Nach der Besteigung des Mount Everest vor zehn Jahren, der erfolgreichen Umsetzung des Projektes 7 Summits (Besteigung der höchsten Gipfeln der 7 Kontinente) schaffte Extremsportler Wolfgang Fasching heute das nächste Gipfelprojekt: die 7 Summits der Alpenländer. Mit dem 2.864m hohen Triglav in Slowenien bewältigte er non-stop den siebenten und letzten Alpengipfel.

Vor zehn Tagen war Wolfgang Fasching Richtung Frankreich aufgebrochen, wo mit dem Mont Blanc der erste der sieben höchsten Gipfeln der sieben Alpenländer wartete. Dazwischen absolvierte er die Strecken von Berg zu Berg über rund 1.100 Kilometer und 16.500 Höhenmeter auf dem Rad. "Man könnte sagen, es ging dann nochmals mit dem Rad zwei Mal auf den Mount Everest", schmunzelte ein abgeschlankter Wolfgang Fasching in Slowenien. Aufgrund der Strapazen der letzten Tage und vor allem des heißen Wetters hat er rund fünf Kilo abgenommen. "Vor allem auch ein gravierender Flüssigkeitsmangel machte Wolfgang zu schaffen", meinte seine Frau und Betreuerin Doris Fasching.

Nach der 175,5 Kilometer langen und mit 1.750 Höhenmetern gespickten gestrigen Radetappe vom Großglockner nach Slowenien begann heute Früh um 6:15 Uhr der Aufstieg zum Triglav in den Julischen Alpen. "Es ist ein imposanter Berg, mit einer der höchsten Wände der Ostalpen. Man könnte auch sagen, er ist ein richtiges Wahrzeichen. Zumindest, wenn man nach der Zahl der Bergsteiger geht. Denn bei unserem Aufstieg waren schon mehr als 100 Autos geparkt, um 5:00 Uhr gingen die ersten Bergsteiger los, es war eine richtige Völkerwanderung", beschreibt Wolfgang. Begleitet wurde er von Bergfreund Andreas Prammer und Fotograf Gregor Hartl und nach einer beschwerlichen Gehzeit von 4:12 Stunden erreichten sie um 10:22 Uhr den Gipfel. "Ich war schon überrascht, wie schwer der Triglav war. Vor allem habe ich schon die Strapazen der letzten eineinhalb Wochen gespürt. Ich bin froh, dass ich dieses Projekt erfolgreich beenden konnte und freue mich schon auf die Heimat", so der Wahl-Oberösterreicher. Insgesamt war Wolfgang Fasching seit seinem Aufbruch am 12. August pro Tag zwischen 14 und 18 Stunden auf den Beinen bzw. auf dem Rad und einmal ging er 24 Stunden durch.

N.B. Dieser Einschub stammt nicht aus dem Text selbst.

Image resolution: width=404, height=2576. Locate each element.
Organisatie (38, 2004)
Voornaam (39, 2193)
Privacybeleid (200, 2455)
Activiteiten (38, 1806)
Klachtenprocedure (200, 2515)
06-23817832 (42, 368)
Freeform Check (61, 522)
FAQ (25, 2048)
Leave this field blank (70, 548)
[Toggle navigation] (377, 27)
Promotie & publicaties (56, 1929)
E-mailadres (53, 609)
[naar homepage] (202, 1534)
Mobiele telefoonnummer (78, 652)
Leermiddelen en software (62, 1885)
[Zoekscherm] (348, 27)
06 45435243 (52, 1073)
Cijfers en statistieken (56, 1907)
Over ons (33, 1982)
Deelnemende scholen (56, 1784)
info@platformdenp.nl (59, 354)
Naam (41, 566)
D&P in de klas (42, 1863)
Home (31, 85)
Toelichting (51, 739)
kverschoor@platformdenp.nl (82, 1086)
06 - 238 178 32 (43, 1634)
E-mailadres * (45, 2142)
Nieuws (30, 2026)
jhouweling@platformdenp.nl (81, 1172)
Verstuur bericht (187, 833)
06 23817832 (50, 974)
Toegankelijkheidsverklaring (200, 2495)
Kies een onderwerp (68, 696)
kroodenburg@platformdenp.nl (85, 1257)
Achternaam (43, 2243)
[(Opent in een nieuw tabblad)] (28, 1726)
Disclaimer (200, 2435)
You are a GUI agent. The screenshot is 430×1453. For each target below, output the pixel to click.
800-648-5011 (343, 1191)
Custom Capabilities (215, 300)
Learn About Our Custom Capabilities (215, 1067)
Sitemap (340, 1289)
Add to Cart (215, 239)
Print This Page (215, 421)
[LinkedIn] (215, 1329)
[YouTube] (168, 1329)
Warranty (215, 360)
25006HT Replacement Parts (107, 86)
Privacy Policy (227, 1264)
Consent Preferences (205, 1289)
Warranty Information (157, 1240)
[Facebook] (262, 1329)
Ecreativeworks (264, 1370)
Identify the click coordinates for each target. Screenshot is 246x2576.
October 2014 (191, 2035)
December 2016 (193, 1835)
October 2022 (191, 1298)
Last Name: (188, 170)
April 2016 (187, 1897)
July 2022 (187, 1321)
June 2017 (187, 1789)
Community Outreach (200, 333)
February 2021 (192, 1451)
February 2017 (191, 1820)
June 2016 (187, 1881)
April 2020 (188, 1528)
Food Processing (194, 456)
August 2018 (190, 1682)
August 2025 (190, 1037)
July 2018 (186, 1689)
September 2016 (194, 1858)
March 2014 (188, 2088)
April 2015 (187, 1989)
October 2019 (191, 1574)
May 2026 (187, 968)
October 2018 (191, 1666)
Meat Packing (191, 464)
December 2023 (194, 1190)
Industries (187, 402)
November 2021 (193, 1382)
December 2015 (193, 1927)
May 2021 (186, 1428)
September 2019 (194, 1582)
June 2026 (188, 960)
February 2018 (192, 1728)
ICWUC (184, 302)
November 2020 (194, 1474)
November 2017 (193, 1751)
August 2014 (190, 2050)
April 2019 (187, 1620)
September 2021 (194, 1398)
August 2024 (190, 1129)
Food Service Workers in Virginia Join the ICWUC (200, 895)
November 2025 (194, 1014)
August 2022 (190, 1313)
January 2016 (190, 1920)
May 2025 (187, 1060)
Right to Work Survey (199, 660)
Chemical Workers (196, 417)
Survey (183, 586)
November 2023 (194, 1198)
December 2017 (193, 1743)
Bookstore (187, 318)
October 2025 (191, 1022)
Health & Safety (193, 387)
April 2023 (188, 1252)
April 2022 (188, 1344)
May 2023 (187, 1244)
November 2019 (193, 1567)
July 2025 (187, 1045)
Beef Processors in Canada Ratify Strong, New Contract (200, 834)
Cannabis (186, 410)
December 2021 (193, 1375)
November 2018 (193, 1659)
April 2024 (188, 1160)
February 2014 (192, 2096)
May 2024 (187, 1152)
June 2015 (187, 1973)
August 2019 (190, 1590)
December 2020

"In Summe war das Projekt viel anstrengender als gedacht. Die Konzentration muss vor allem bei den Auf- und Abstiegen gegeben sein. Gefährliche Situationen gab es hauptsächlich auf dem Rad, hier wegen des starken Verkehrs in Italien und im Pustertal. Wenn du auf dem Rad sitzt und es passiert was, hast du relativ wenig Einfluss darauf. Nicht so ist es beim Bergsteigen, wo das meiste an einem selbst hängt", so Wolfgang. Als ganz besonderen Moment beschreibt er die 24 Stunden-Überquerung des Mont Blanc und den Gipfelsieg in Frankreich.